__YOUR GOAL__.
Copy every line of the records below, changing each "screenshot" to "screen capture" and leaving everything else as it is. Leave out the pictures.

[START AVAILABLE RECORDS]

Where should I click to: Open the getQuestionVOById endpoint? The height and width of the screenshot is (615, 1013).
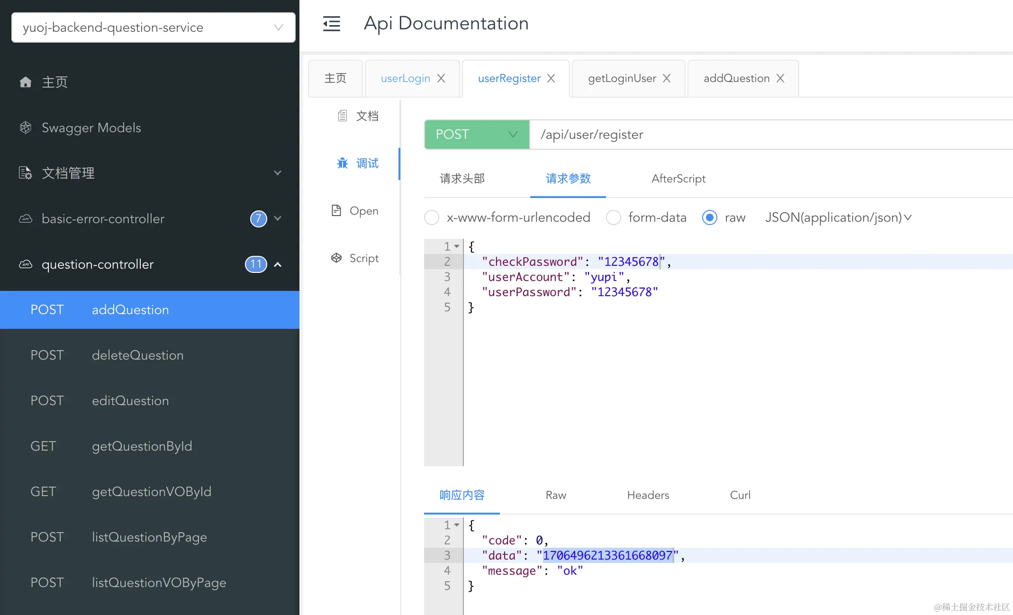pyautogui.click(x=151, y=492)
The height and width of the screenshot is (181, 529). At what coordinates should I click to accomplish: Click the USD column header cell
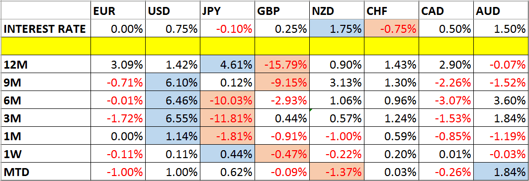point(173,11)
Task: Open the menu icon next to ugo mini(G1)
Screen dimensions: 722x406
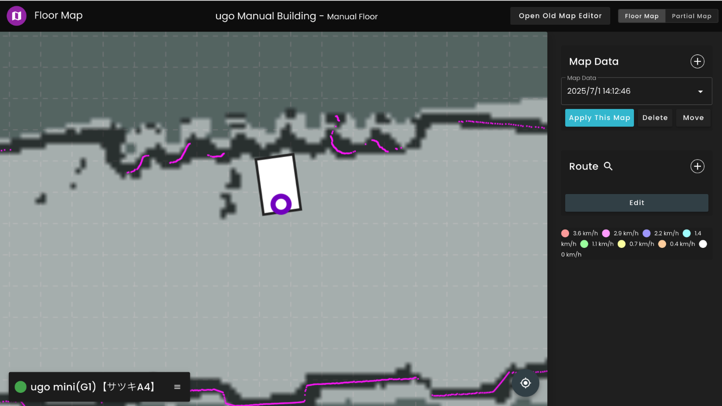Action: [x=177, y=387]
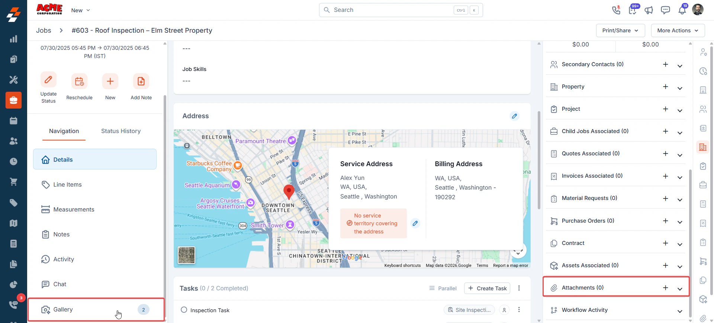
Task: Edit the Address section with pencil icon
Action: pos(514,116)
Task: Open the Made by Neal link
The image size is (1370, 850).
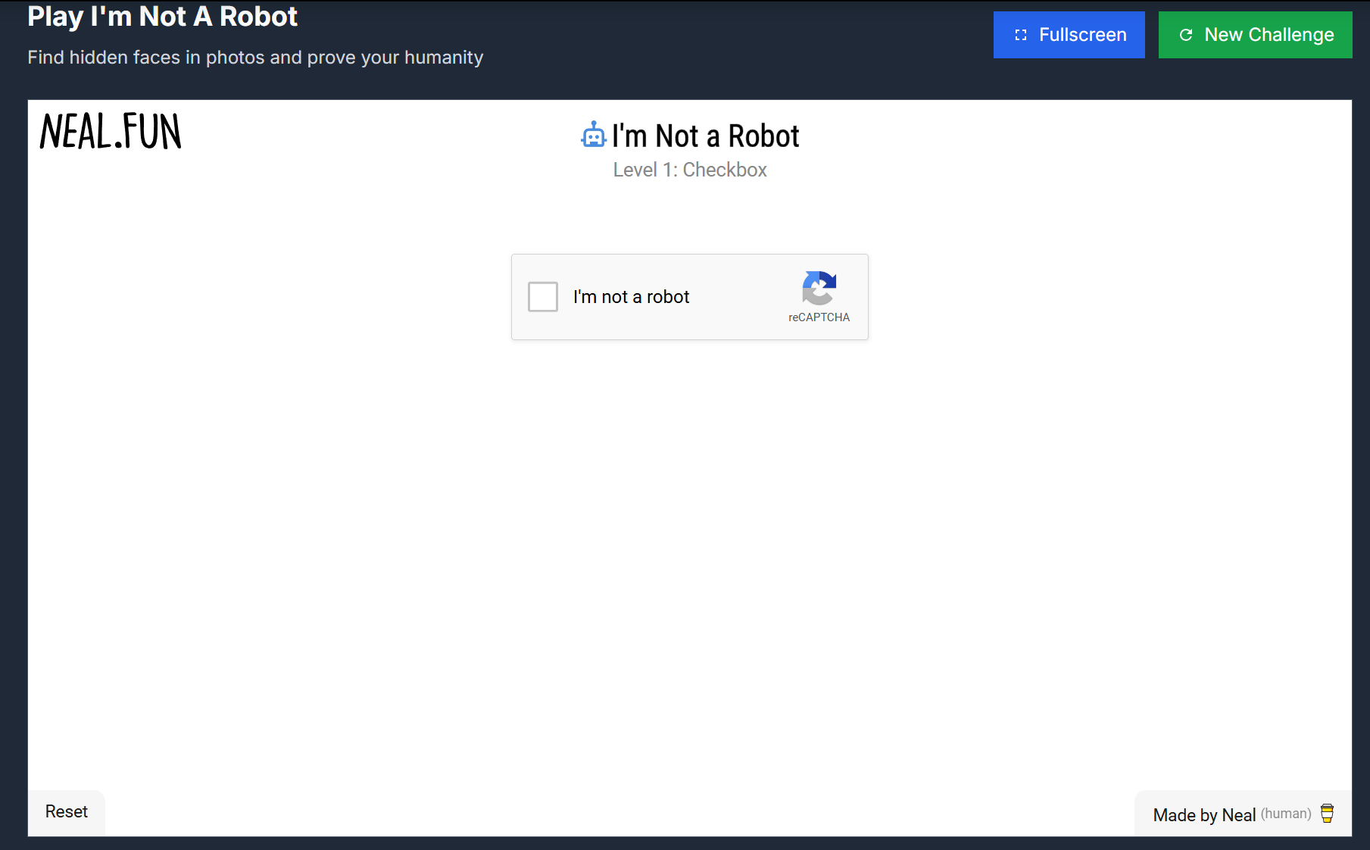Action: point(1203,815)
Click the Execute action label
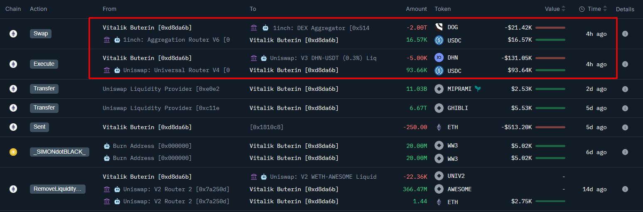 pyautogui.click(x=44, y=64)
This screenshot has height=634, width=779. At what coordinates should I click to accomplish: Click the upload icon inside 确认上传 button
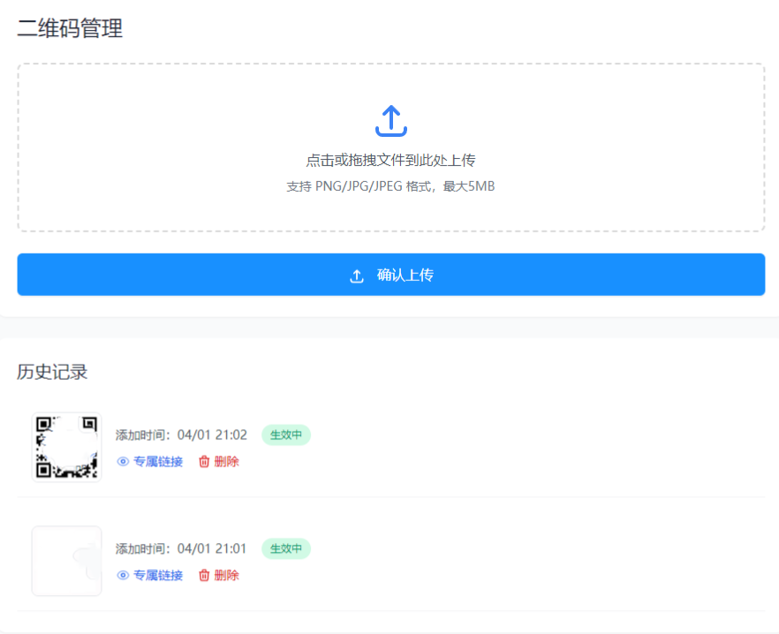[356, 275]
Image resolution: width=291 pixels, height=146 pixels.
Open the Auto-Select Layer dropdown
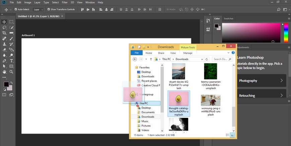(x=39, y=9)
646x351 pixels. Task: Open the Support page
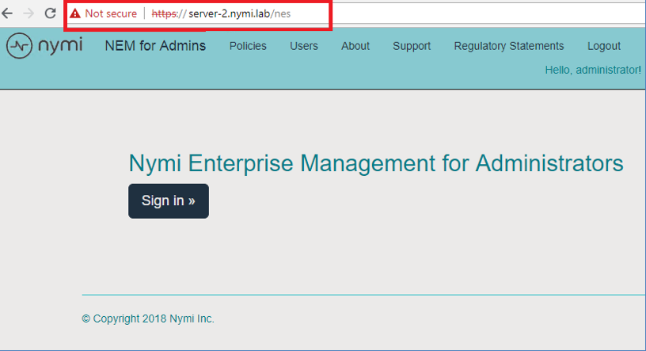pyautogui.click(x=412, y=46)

[END AVAILABLE RECORDS]

__EXERCISE ANSWER__.
Where should I click to: Open the getQuestionVOById endpoint? The height and width of the screen capture is (615, 1013).
pyautogui.click(x=151, y=492)
The height and width of the screen capture is (181, 529). At what coordinates should I click to accomplish: Click the USD column header cell
point(173,11)
Task: Open the menu icon next to ugo mini(G1)
Screen dimensions: 722x406
Action: [x=177, y=387]
Task: Edit the Address section with pencil icon
Action: pos(514,116)
Task: Open the Made by Neal link
The image size is (1370, 850).
Action: point(1203,815)
Click the Execute action label
 pyautogui.click(x=44, y=64)
This screen capture has height=634, width=779. At what coordinates should I click to accomplish: Click the upload icon inside 确认上传 button
[356, 275]
Image resolution: width=291 pixels, height=146 pixels.
Open the Auto-Select Layer dropdown
(x=39, y=9)
646x351 pixels. Task: Open the Support page
pyautogui.click(x=412, y=46)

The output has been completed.